* Activity
Although the entries contain pictures, copy only their text, exactly as written.

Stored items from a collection
● ● ● ● ● ● ●

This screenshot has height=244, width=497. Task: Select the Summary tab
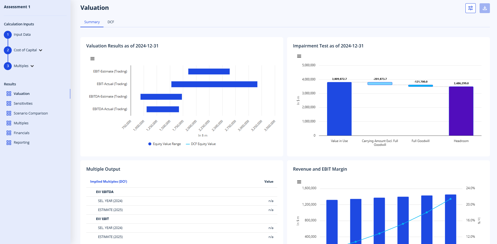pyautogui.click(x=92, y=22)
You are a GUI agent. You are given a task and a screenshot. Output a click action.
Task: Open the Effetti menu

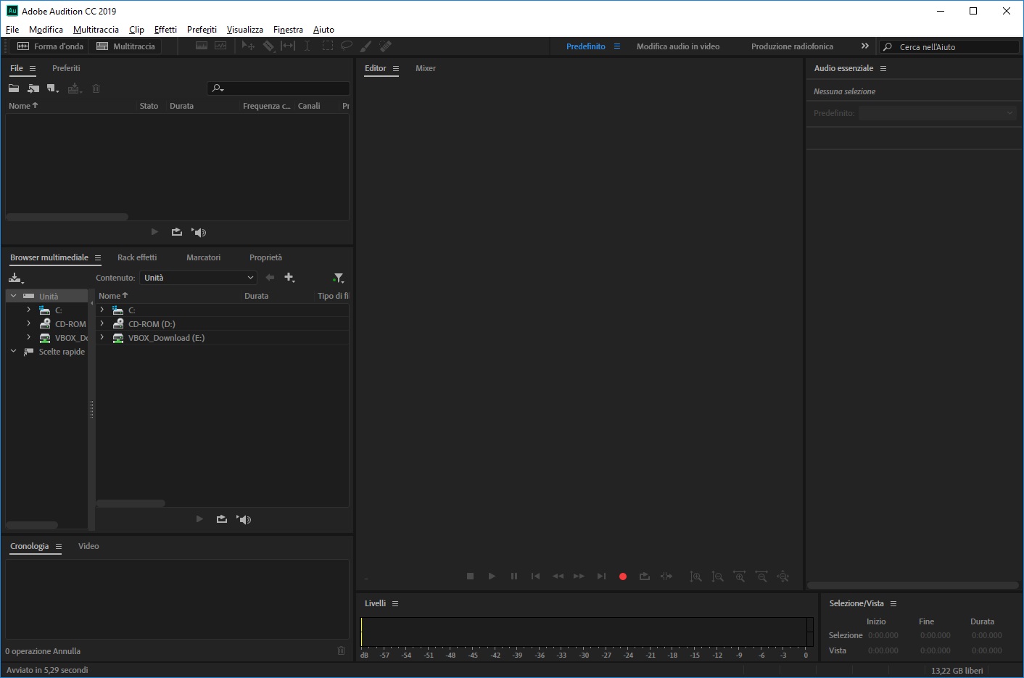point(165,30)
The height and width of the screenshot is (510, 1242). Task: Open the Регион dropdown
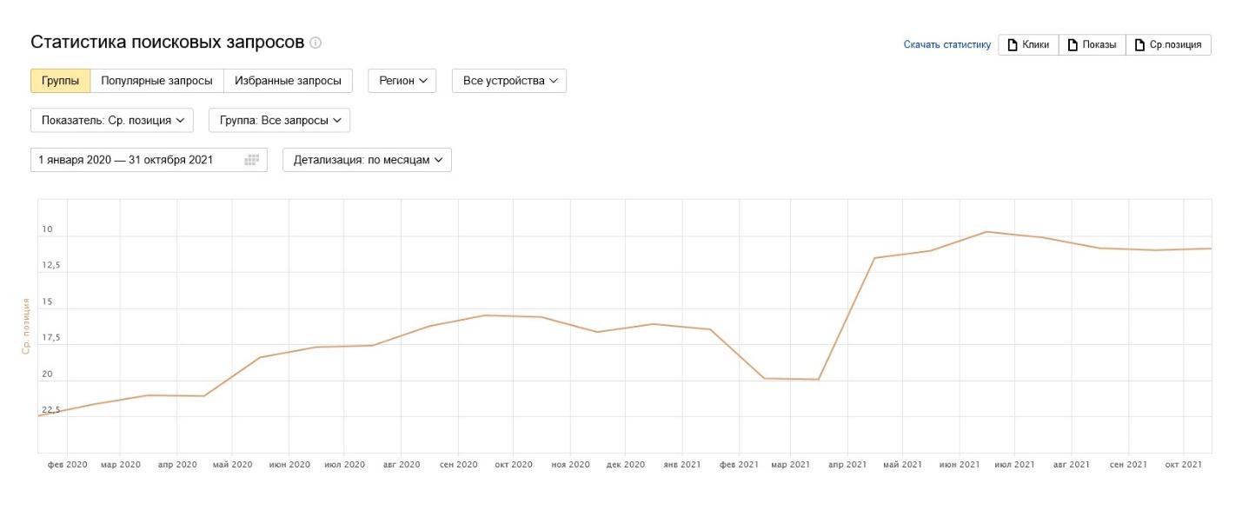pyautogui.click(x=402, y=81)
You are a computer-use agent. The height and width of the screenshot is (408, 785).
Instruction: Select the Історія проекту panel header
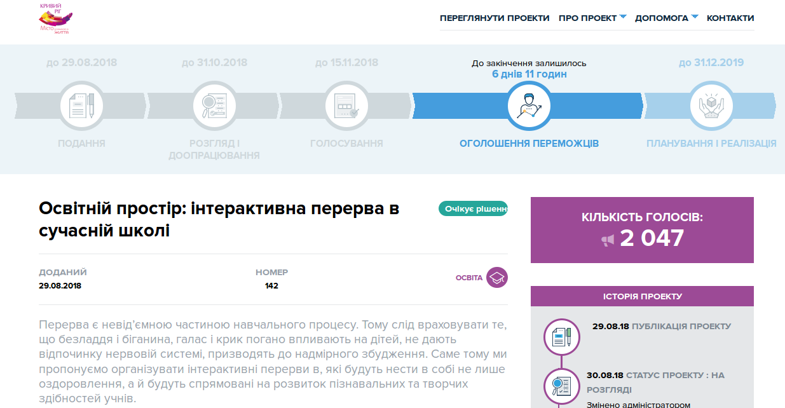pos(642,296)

● ● ● ● ● ● ●

* Result for this task
This screenshot has height=244, width=497. Task: Select the Summary tab
pyautogui.click(x=92, y=22)
You are a GUI agent. You are given a task and a screenshot. Output a click action.
Task: Open the Effetti menu

point(165,30)
The height and width of the screenshot is (510, 1242). Task: Open the Регион dropdown
pyautogui.click(x=402, y=81)
You are a computer-use agent. The height and width of the screenshot is (408, 785).
Instruction: Select the Історія проекту panel header
pos(642,296)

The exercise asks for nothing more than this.